Je rentre dans le métro. Une odeur forte mais connue m’agresse. Je manque de vomir. J’essaye de la reconnaitre… mais oui c’est le nouveau parfum à la mode… le parfum de l’hygiène… le parfum de la maniaquerie obligée : le gel hydro alcoolique ! Dans le wagon je rencontre les 2 noirs du train. On échange sur la psychose ambiante. Pour eux, le port du masque c’est comme un contrôle de plus parmi tant d’autres. Ils ont l’air résigné. En fait ils sont discrets : au moment de sortir, on lève ensemble le poing noir de la colère et de la liberté.
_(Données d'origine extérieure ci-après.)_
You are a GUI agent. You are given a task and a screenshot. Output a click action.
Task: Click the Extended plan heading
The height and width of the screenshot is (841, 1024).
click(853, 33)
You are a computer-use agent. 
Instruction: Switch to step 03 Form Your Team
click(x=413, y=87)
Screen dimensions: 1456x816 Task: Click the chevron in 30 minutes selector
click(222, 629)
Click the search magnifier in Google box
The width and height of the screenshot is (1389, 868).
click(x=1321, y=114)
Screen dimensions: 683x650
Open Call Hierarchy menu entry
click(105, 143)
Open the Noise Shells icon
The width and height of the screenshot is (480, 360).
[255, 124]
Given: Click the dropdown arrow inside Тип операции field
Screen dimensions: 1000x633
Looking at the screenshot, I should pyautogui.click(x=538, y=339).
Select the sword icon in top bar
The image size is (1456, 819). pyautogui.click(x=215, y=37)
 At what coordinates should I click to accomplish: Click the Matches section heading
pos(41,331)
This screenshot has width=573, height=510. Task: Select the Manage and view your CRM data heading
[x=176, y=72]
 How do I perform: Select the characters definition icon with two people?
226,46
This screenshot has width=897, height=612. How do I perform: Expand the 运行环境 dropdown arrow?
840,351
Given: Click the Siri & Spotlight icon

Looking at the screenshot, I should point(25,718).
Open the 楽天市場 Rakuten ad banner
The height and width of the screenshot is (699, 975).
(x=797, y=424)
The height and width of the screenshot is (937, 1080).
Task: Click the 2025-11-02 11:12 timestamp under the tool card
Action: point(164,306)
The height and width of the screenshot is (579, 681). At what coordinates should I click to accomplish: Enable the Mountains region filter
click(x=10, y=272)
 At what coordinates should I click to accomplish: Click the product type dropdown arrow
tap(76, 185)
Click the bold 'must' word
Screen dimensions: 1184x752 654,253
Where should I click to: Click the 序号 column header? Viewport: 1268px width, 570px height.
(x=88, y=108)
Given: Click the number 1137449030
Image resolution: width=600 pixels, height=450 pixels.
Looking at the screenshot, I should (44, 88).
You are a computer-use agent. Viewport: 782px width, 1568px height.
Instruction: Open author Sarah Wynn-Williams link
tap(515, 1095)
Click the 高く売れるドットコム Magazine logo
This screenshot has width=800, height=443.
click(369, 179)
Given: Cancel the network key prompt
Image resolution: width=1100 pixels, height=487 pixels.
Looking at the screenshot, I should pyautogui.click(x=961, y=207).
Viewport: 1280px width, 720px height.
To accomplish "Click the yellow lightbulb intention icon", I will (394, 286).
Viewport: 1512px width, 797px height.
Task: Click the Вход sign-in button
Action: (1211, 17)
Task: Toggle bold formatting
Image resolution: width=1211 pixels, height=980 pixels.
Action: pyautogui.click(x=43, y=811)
Ca fait du bien. Je sors de la gare. Peu de personnes ont un masque. J’apprendrai plus tard qu’à Turin, il n’y a plus d’obligation… pour le moment. C’est déboussolant car à Paris quand tu es assis pour prendre un verre, le virus est immobilisé par un cercle magique d’incantation du nom de consommation. Mais au moment où tu te lèves, le cercle magique se brise. Le virus diabolique déferle du haut du ciel, s’abat comme un fléau et transforme le riverain en un démon anti-social prêt à entretenir la malédiction de l’irresponsabilité citoyenne. Avec des mots scientifiques et sur le ton calme de l’apocalypse permanent, c’est ce que nous décrivent les médecins-apôtres de l’Eglise-Capitale. Quant au fléau, il est plus connu de nous : « Eh vous là ! Vous avez mal mis votre masque : 135€ »
***
Retour à Paris. Rien à signaler : tout pareil. Sauf que les gens ont déjà téléchargé l’application du formulaire Covid-19. Je commence à m’habituer. Une longue bataille, peut être la plus difficile, commence : celle avec moi-même. Comment ne pas se conformer à l’étouffement ? Soutenir le refus de la contrainte folle ? Soutenir la vie tout court ? La civilisation nous fait entrer dans une logique où se perdent le corps donc la tête. On se met un torchon sur le visage, on respire notre merde et on marche sur la tête. Ne pas perdre pied. Ne pas céder à la dictature du nombre. Dictature courante, soumission intégrée, « banalité du mal ». Au sein d’une civilisation fondée sur l’ennemi, la liberté individuelle est vite rattrapée et coupée. A-t-elle même encore un sens ? Peut-être n’a-t-elle jamais existé qu’en relation avec notre degré de servitude ?
Il y a quelque chose d’autre à suivre. De plus profond et collectif. Je compte sur la manifestation du 12 septembre pour me remonter le moral.